- _SELECTED PASSAGE_

Segment Open

However, these change-powers aren’t enough, for two reasons.
MMORPG fundamental problem #2: MMORPGs are fundamentally broken because MMORPGs where players can change the world (often by owning something) all tend provide the same “you can change the world in such-and-such a way” feature.
Face it, almost every MMORPG has housing. It’s nearly as cliché as orc whacking. Players have already owned MMORPG houses before, so being able to own more housing isn’t seen as terribly desirable. Vehicle ownership is the new housing (housing was new for MMORPGs circa 2000). Personal NPCs will be next.
What players can change about the world needs to be a unique selling point!
The other fundamental problem is much scarier for MMORPGs:
MMORPG fundamental problem #3: MMORPGs are fundamentally broken because when players do change the world, it will eventually revert back.
It must; letting a sieged castle stay occupied by a guild forever, for example, means that new players will never get to siege that castle, instantly “wasting” all the time and effort that went into the castle’s design. Even worse, if a group of players were to actually defeat the evil overlord, a whole new one would have to be invented, including all the quests that lead to the final defeat.

Segment Closed

- _DATA EXTRACT_

Segment Open

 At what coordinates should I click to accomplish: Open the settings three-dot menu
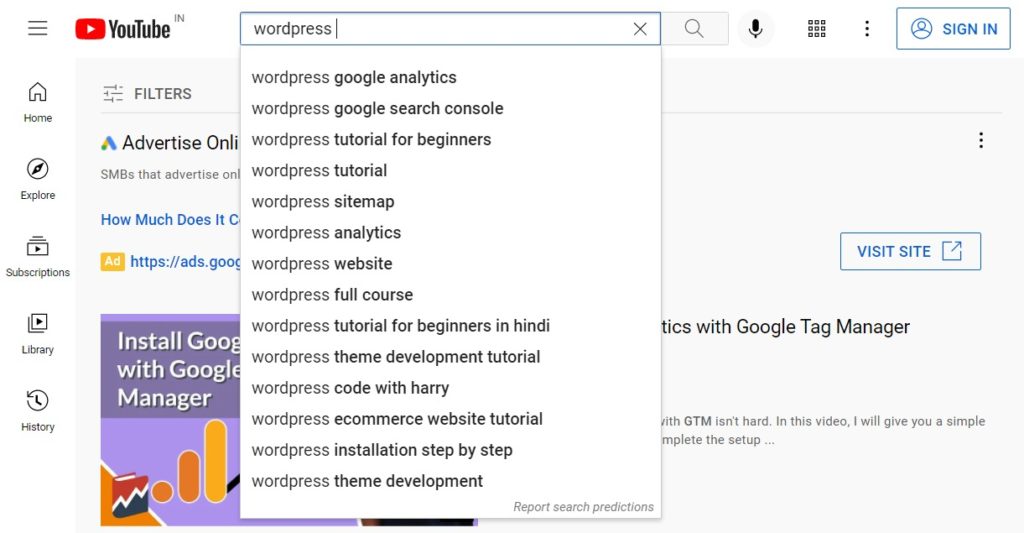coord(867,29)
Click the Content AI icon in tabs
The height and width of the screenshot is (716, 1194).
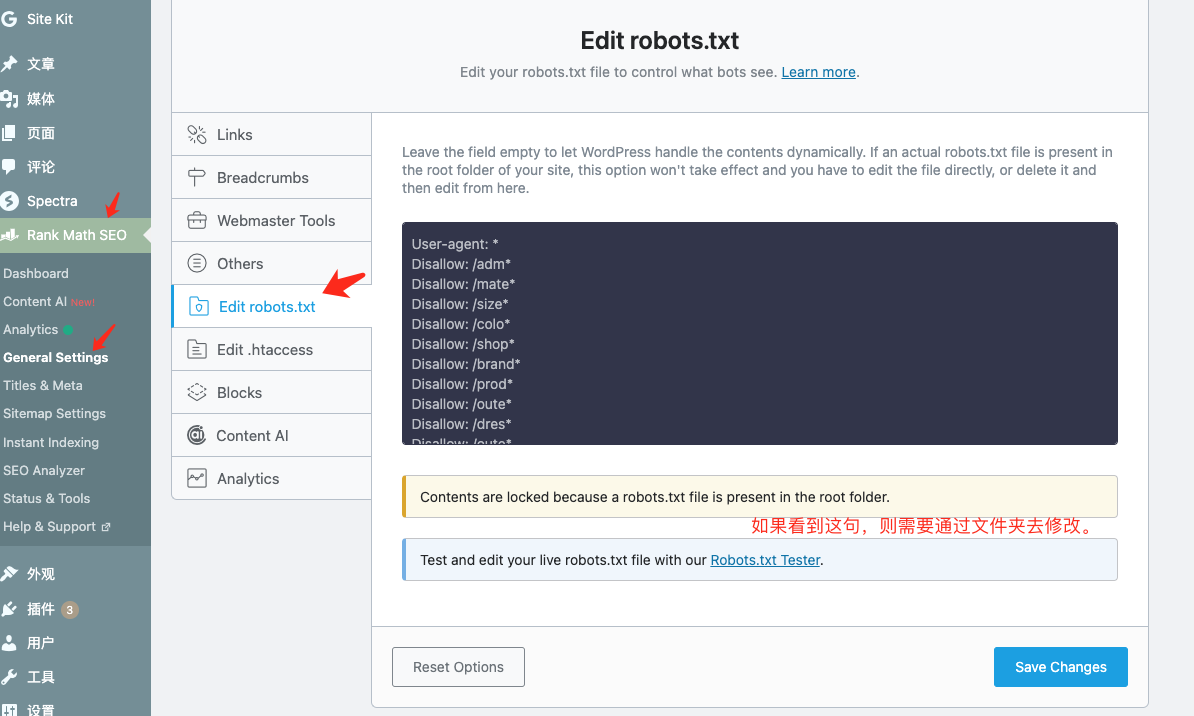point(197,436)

Segment Closed
Segment Open

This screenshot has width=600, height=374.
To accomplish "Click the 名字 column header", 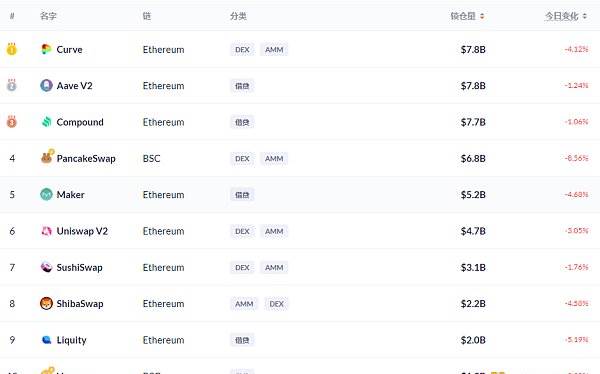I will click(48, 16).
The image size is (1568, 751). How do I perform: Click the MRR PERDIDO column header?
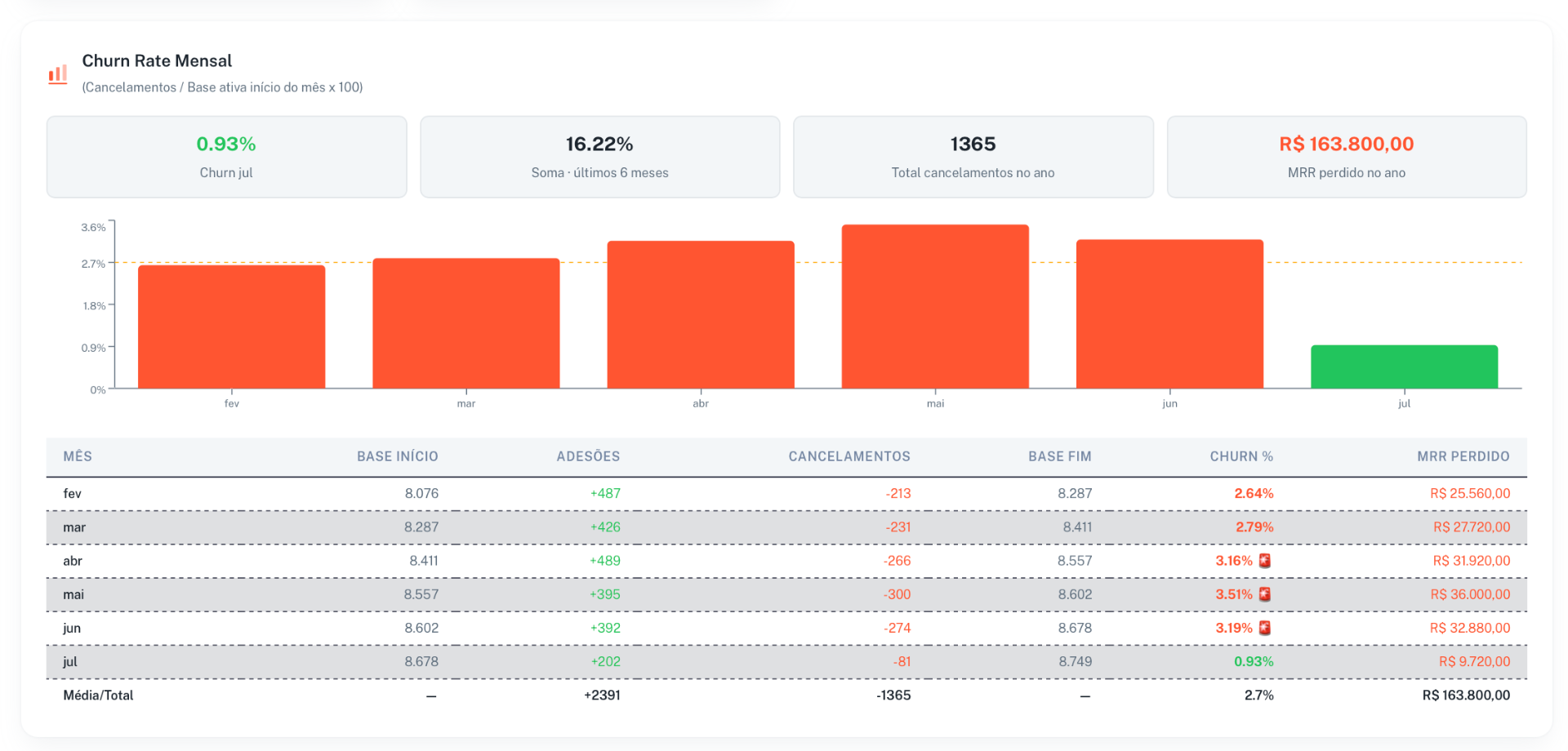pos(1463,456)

Segment Closed

- _TASK INSTRUCTIONS_
(a) Print the section of the MMORPG passage that opens with the words "MMORPG fundamental problem #2: MMORPGs" and closes with "will be next.".
(b) In the MMORPG passage, what is predicted to come next after vehicle ownership?
(c) Go on with the passage about the fundamental problems of MMORPGs, starting right after its final sentence.

- _ANSWERS FOR THE TASKS_
(a)
MMORPG fundamental problem #2: MMORPGs are fundamentally broken because MMORPGs where players can change the world (often by owning something) all tend provide the same “you can change the world in such-and-such a way” feature.
Face it, almost every MMORPG has housing. It’s nearly as cliché as orc whacking. Players have already owned MMORPG houses before, so being able to own more housing isn’t seen as terribly desirable. Vehicle ownership is the new housing (housing was new for MMORPGs circa 2000). Personal NPCs will be next.

(b) Personal NPCs.

(c)
The only solution to this problem is to “rush the players out the door” soon after they’ve changed the world in the largest and most meaningful way. Failure to do so shatters the illusion of change, and quickly negates any solutions to problems #1 and #2.
MMORPGs don’t rush the player out the door because their business model relies on keeping players around so they keep paying. Consequently, players eventually learn that all changes are ephemeral, except (you guessed it) changes to their character or their relationships with other players. (...as well as whinging on the forums and harassing other players off the game.)
So what does a virtual world that allows change look like?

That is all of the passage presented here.